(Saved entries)
########

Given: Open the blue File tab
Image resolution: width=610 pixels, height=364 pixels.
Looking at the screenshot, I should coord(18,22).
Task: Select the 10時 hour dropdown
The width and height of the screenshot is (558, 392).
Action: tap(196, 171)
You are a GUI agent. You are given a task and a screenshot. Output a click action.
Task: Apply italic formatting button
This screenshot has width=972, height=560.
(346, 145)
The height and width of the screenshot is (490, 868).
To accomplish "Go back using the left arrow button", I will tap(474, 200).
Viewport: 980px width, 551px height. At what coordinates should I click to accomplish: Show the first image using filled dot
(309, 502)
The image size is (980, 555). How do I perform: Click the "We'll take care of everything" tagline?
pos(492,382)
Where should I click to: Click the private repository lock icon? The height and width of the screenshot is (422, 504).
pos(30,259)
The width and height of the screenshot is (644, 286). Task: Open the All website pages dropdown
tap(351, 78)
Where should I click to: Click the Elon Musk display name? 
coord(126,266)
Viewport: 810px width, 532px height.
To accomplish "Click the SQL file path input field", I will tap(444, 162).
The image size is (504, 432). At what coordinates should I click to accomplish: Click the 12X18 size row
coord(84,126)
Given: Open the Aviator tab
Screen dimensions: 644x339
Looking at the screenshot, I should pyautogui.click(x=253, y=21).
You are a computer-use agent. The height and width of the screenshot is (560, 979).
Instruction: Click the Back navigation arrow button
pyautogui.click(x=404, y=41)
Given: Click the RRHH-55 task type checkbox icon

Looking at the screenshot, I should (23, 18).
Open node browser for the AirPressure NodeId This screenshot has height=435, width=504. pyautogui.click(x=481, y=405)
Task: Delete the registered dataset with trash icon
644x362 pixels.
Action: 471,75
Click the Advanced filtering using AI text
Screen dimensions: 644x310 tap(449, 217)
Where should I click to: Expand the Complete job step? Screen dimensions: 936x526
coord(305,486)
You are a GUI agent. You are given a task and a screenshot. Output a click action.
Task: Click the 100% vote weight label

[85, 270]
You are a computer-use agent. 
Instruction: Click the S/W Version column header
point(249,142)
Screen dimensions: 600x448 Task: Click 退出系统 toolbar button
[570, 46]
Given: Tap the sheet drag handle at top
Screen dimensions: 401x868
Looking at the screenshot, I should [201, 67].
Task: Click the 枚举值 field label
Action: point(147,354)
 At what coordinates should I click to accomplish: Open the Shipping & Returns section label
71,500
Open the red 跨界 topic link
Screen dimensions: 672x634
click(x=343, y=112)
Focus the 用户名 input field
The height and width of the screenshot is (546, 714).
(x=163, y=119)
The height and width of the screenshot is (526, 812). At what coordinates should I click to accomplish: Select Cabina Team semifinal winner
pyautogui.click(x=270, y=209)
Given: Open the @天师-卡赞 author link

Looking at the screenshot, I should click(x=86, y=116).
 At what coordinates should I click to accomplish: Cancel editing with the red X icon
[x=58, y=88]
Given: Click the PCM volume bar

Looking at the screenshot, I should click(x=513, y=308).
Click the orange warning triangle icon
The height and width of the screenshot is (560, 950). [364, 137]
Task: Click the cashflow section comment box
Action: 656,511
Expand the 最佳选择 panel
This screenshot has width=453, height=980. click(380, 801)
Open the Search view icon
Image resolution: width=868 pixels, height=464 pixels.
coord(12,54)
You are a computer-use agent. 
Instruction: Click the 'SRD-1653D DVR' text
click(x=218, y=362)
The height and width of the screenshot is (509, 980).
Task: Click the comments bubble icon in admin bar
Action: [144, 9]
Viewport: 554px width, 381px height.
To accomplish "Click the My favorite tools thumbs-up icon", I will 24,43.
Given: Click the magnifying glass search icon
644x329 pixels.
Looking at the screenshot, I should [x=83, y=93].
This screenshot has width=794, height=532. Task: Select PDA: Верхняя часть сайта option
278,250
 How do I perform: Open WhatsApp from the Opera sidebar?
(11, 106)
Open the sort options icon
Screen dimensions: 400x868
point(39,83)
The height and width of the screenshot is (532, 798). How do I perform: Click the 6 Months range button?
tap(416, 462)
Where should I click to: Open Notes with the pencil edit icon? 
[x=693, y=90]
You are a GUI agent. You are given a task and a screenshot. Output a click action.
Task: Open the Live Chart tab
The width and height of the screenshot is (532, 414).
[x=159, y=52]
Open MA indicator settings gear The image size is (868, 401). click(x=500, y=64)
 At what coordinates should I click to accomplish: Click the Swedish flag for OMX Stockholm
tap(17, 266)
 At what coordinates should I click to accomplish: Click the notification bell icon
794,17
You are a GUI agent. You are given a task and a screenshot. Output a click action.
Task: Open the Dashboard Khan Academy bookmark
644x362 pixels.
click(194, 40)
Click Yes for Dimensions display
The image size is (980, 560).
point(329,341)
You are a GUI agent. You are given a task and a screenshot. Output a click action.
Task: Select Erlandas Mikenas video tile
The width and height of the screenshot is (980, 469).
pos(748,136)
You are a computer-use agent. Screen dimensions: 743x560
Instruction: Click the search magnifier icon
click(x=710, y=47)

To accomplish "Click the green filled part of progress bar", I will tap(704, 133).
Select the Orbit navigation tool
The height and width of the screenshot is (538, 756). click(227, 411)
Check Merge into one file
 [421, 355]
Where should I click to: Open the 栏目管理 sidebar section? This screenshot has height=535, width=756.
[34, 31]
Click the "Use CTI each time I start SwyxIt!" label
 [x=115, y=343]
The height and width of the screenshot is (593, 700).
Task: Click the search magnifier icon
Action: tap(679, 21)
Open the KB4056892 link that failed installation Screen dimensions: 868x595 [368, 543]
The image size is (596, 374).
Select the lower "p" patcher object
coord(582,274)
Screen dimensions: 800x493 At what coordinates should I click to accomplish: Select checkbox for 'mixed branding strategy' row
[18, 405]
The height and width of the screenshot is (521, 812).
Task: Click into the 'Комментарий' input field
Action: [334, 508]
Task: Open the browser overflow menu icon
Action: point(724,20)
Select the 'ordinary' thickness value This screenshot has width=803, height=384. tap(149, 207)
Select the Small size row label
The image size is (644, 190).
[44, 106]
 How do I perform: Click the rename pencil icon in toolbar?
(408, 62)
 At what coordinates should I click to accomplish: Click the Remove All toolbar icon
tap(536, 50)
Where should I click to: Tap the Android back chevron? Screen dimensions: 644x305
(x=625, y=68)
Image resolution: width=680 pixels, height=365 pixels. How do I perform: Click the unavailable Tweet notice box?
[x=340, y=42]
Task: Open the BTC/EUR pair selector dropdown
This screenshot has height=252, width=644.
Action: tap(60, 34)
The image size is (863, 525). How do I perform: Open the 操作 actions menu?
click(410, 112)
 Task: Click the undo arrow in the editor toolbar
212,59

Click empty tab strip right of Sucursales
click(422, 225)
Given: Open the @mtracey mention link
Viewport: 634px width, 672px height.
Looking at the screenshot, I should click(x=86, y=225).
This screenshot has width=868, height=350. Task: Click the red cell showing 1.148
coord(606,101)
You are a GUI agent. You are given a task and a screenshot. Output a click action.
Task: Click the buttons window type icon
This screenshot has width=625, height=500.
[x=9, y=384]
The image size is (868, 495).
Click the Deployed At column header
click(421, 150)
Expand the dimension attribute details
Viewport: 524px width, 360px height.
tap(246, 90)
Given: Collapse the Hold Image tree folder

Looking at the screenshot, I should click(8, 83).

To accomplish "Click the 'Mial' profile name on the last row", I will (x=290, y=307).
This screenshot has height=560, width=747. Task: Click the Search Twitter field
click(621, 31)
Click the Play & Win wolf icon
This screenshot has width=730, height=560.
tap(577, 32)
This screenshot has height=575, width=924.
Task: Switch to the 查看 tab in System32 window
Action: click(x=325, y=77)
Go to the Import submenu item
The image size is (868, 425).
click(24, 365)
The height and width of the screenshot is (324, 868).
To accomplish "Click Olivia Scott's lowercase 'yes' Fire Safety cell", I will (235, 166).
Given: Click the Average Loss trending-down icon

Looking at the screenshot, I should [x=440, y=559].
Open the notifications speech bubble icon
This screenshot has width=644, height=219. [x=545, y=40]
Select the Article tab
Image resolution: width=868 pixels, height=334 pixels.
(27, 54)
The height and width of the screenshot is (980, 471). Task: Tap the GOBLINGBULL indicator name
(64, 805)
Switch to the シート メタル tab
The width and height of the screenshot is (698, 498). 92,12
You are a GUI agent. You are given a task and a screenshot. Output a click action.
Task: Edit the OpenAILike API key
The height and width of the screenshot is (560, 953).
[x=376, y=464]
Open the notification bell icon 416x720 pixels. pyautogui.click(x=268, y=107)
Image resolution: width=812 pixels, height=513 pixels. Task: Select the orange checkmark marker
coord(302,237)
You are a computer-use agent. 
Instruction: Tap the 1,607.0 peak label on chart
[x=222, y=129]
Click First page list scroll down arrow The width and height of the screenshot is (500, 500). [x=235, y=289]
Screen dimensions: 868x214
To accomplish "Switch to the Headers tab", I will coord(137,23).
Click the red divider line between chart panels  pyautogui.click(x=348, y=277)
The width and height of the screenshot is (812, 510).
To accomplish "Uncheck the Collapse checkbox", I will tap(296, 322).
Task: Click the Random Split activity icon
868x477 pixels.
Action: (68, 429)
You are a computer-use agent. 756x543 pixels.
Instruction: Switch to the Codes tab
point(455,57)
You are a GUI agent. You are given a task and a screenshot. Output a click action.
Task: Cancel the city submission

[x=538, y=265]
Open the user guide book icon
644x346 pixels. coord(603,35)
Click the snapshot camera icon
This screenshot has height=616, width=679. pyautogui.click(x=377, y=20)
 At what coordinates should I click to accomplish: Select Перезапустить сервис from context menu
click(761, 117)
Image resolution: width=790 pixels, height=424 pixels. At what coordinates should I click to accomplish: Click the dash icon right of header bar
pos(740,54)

########

▶ [Work task]: Using the entries above, give again exactly the lines from the line holding "This screenshot has height=560, width=747." through the line holding "You are a computer-use agent. 756x543 pixels.". Include both end lines and nothing else.

▶ [Response box]:
This screenshot has height=560, width=747. Task: Click the Search Twitter field
click(621, 31)
Click the Play & Win wolf icon
This screenshot has width=730, height=560.
tap(577, 32)
This screenshot has height=575, width=924.
Task: Switch to the 查看 tab in System32 window
Action: click(x=325, y=77)
Go to the Import submenu item
The image size is (868, 425).
click(24, 365)
The height and width of the screenshot is (324, 868).
To accomplish "Click Olivia Scott's lowercase 'yes' Fire Safety cell", I will (235, 166).
Given: Click the Average Loss trending-down icon

Looking at the screenshot, I should [x=440, y=559].
Open the notifications speech bubble icon
This screenshot has width=644, height=219. [x=545, y=40]
Select the Article tab
Image resolution: width=868 pixels, height=334 pixels.
(27, 54)
The height and width of the screenshot is (980, 471). Task: Tap the GOBLINGBULL indicator name
(64, 805)
Switch to the シート メタル tab
The width and height of the screenshot is (698, 498). 92,12
You are a GUI agent. You are given a task and a screenshot. Output a click action.
Task: Edit the OpenAILike API key
The height and width of the screenshot is (560, 953).
[x=376, y=464]
Open the notification bell icon 416x720 pixels. pyautogui.click(x=268, y=107)
Image resolution: width=812 pixels, height=513 pixels. Task: Select the orange checkmark marker
coord(302,237)
You are a computer-use agent. 
Instruction: Tap the 1,607.0 peak label on chart
[x=222, y=129]
Click First page list scroll down arrow The width and height of the screenshot is (500, 500). [x=235, y=289]
Screen dimensions: 868x214
To accomplish "Switch to the Headers tab", I will coord(137,23).
Click the red divider line between chart panels  pyautogui.click(x=348, y=277)
The width and height of the screenshot is (812, 510).
To accomplish "Uncheck the Collapse checkbox", I will tap(296, 322).
Task: Click the Random Split activity icon
868x477 pixels.
Action: (68, 429)
You are a computer-use agent. 756x543 pixels.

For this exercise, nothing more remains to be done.